#### EXERCISE PROMPT:
The reply must repeat each entry exactly and contain no pictures.

#### Entries taken from a collection:
◆ ◆ ◆ ◆ ◆

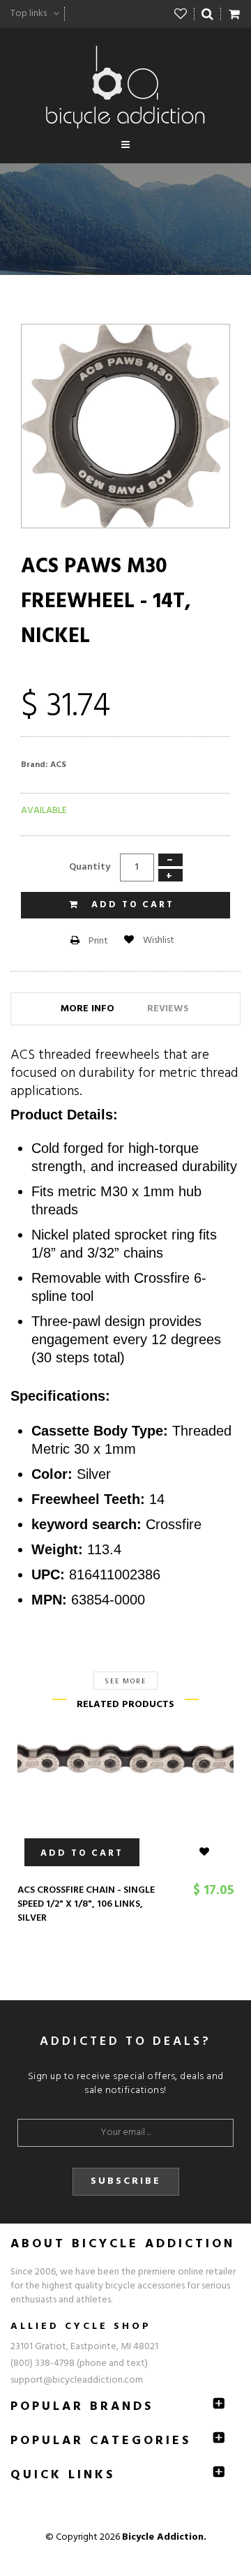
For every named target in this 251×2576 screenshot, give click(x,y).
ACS (58, 765)
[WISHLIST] (213, 1852)
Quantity (89, 867)
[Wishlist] (181, 14)
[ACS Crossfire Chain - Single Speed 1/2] (125, 1759)
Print (97, 941)
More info (87, 1009)
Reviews (168, 1009)
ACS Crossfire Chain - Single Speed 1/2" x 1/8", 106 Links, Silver (86, 1904)
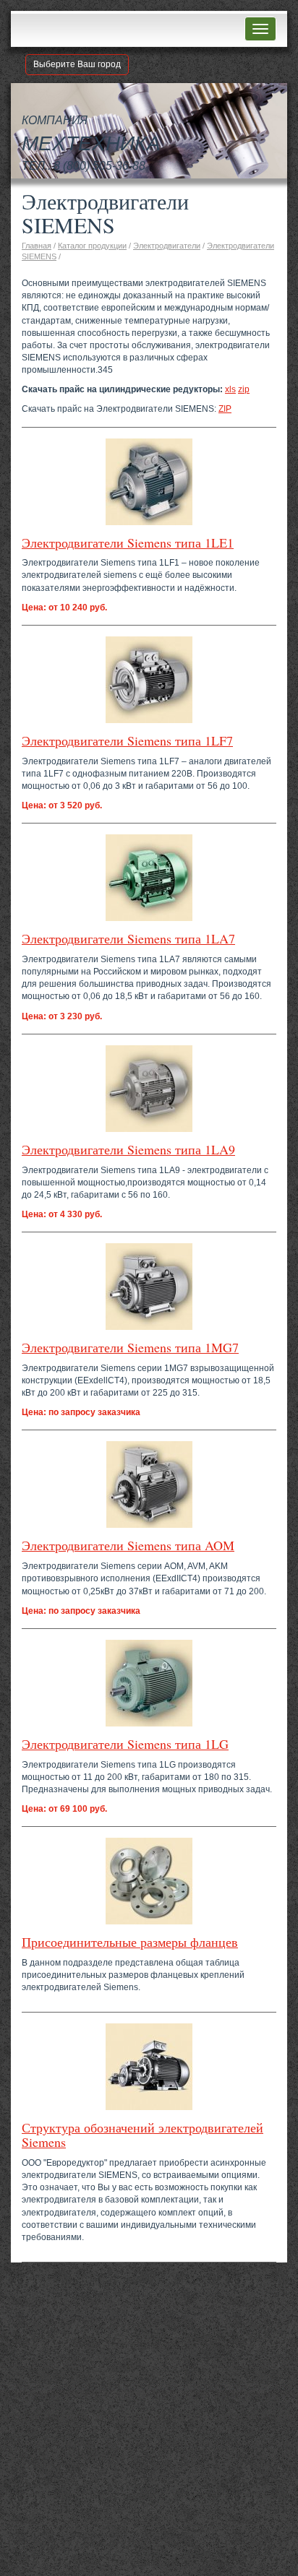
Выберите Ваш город (77, 64)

◆ ◆ ◆ ◆ ◆

#### EXPECTED OUTPUT:
For every named target in this 251×2576 screenshot, give click(x,y).
ACS (58, 765)
[WISHLIST] (213, 1852)
Quantity (89, 867)
[Wishlist] (181, 14)
[ACS Crossfire Chain - Single Speed 1/2] (125, 1759)
Print (97, 941)
More info (87, 1009)
Reviews (168, 1009)
ACS Crossfire Chain - Single Speed 1/2" x 1/8", 106 Links, Silver (86, 1904)
Выберите Ваш город (77, 64)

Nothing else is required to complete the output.